> **Assignment**: Stopping right after the line with "Toggle match case", please reproduce the material below exactly from its first line.

> **Records for this task**:
-*-

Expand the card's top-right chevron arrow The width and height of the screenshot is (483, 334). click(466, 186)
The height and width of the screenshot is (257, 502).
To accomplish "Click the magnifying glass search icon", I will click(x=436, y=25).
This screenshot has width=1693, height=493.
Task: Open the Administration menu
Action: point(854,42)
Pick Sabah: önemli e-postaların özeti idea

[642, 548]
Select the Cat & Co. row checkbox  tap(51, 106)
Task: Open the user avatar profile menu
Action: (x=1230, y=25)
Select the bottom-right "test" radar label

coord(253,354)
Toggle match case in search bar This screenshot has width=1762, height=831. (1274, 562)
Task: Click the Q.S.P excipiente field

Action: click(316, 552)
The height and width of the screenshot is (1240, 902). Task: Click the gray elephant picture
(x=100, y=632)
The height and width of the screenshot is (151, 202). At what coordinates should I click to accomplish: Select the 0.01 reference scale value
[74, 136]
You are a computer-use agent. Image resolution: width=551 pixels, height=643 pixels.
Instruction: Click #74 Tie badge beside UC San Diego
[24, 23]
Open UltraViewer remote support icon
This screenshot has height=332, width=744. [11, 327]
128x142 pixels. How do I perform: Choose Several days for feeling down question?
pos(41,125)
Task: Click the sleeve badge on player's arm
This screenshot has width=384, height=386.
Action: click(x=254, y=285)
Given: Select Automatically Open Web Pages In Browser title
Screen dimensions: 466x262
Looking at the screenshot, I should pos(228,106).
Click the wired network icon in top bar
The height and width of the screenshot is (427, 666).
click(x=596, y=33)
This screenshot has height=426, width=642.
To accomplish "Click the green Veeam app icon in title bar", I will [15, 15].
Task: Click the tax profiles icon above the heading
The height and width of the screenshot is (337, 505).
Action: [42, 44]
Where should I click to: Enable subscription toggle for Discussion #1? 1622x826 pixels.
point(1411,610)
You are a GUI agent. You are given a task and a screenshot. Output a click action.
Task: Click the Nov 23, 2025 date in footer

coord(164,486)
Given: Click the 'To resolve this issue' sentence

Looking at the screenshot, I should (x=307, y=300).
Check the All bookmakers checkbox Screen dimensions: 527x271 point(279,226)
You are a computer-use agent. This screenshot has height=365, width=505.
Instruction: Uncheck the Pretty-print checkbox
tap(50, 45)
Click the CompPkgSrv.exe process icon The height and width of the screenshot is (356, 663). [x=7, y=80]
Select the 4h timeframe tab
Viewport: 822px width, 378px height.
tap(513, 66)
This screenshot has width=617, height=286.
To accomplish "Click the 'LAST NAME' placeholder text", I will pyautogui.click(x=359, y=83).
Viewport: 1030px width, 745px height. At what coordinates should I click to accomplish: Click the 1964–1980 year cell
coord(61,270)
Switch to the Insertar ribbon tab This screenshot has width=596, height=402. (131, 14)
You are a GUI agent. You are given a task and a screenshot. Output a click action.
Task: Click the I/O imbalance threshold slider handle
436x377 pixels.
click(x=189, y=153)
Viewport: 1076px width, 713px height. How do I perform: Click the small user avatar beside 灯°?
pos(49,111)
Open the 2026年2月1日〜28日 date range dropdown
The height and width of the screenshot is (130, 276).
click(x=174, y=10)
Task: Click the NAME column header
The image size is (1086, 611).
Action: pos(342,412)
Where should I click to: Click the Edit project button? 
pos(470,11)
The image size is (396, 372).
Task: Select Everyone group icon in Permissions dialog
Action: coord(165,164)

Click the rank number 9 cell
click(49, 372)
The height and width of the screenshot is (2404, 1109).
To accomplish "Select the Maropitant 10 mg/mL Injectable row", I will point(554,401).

-*-

> **Task result**:
Expand the card's top-right chevron arrow The width and height of the screenshot is (483, 334). click(466, 186)
The height and width of the screenshot is (257, 502).
To accomplish "Click the magnifying glass search icon", I will click(x=436, y=25).
This screenshot has width=1693, height=493.
Task: Open the Administration menu
Action: point(854,42)
Pick Sabah: önemli e-postaların özeti idea

[642, 548]
Select the Cat & Co. row checkbox  tap(51, 106)
Task: Open the user avatar profile menu
Action: (x=1230, y=25)
Select the bottom-right "test" radar label

coord(253,354)
Toggle match case in search bar This screenshot has width=1762, height=831. (1274, 562)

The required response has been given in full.